§ EXERCISE DESCRIPTION:
Please update the listing from the line with "Given: Click the Next button" through the end of the listing, replacing "Given" with "Instruction" and changing nothing else. Leave the pictures out of your answer.

Interface element listing:
# # # # # # #

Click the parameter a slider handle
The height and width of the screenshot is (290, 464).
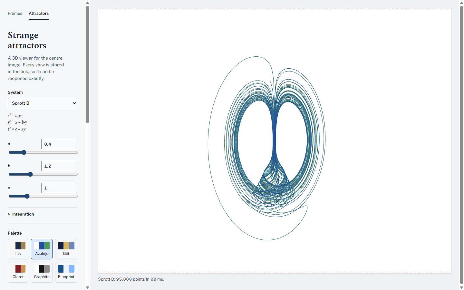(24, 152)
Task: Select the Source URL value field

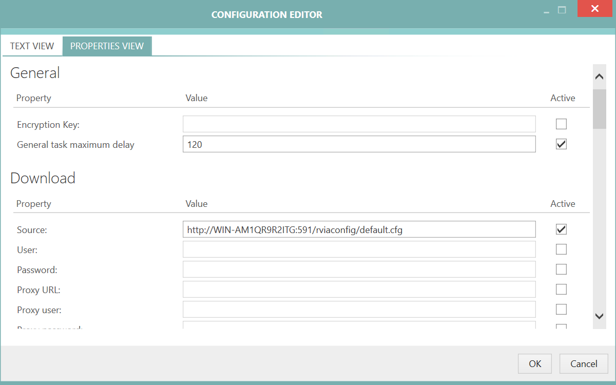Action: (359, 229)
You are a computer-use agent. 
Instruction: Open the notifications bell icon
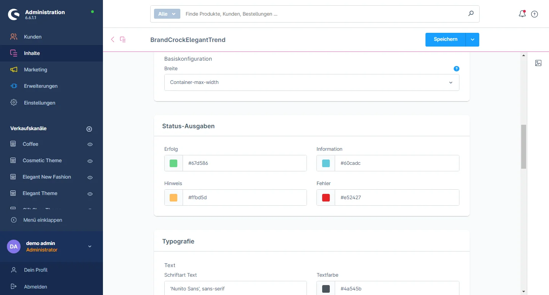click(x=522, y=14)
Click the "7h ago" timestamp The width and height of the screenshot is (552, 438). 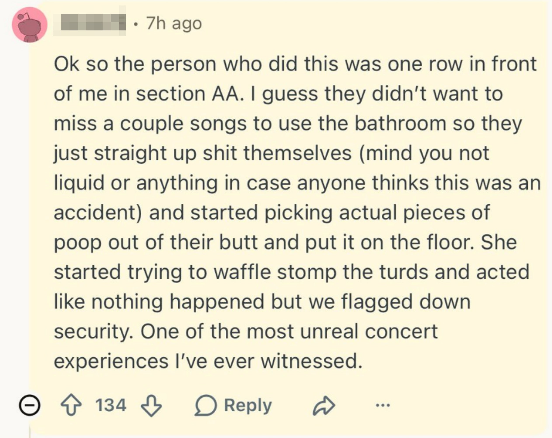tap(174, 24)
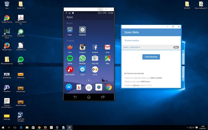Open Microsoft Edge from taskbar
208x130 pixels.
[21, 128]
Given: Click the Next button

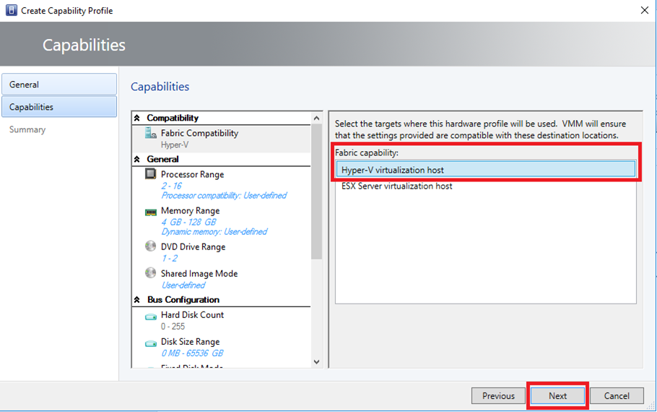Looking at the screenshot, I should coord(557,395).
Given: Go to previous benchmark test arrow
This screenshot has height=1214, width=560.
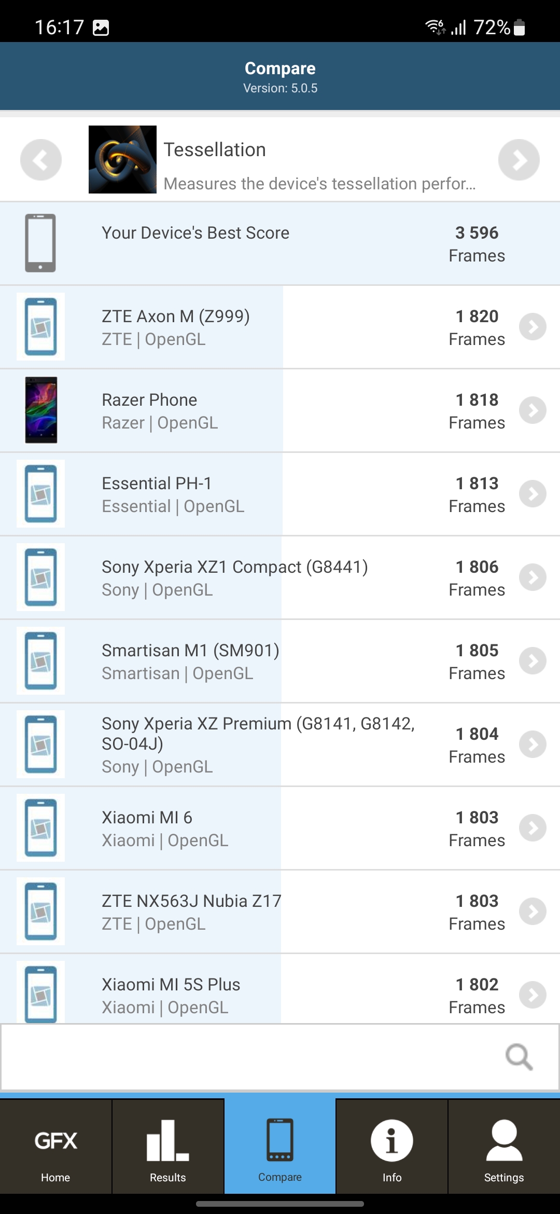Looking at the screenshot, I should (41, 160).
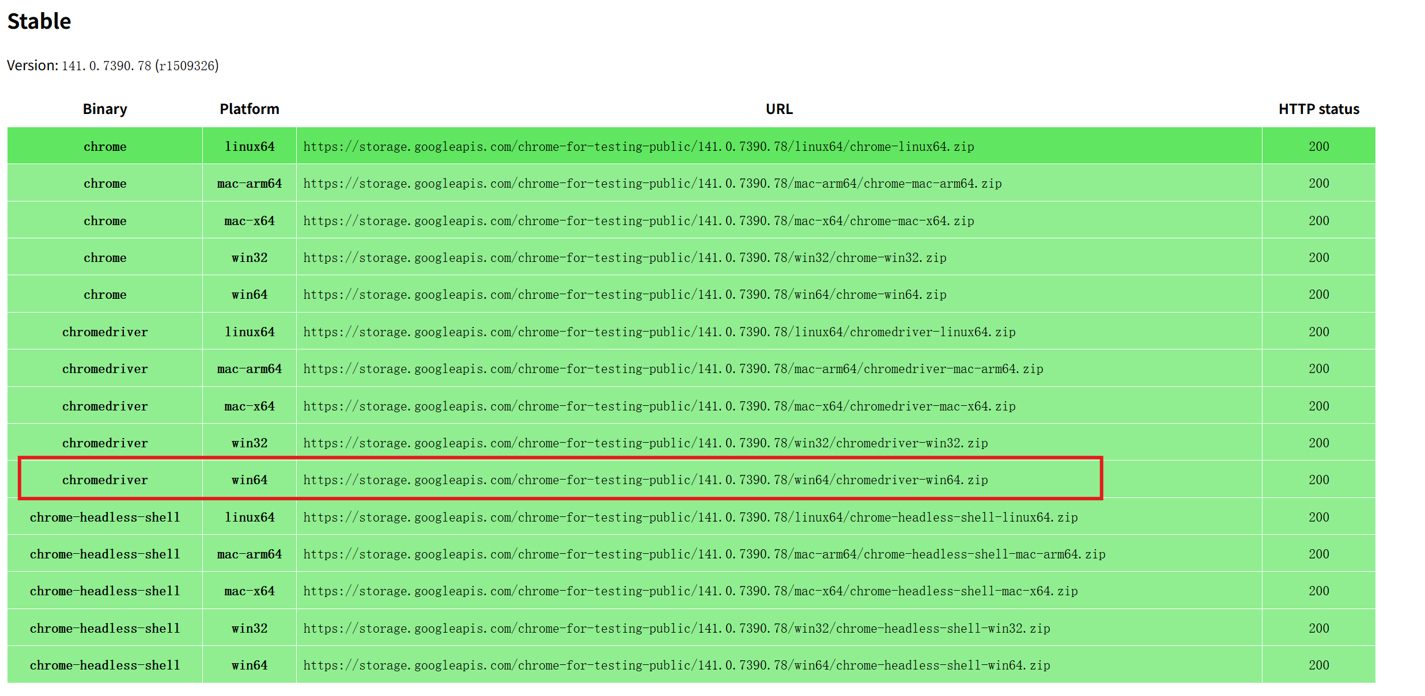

# # # # # # #

§ OUTPUT BELOW:
Instruction: Click the Next button

Looking at the screenshot, I should coord(557,395).
Instruction: Go to previous benchmark test arrow
This screenshot has height=1214, width=560.
Looking at the screenshot, I should (41, 160).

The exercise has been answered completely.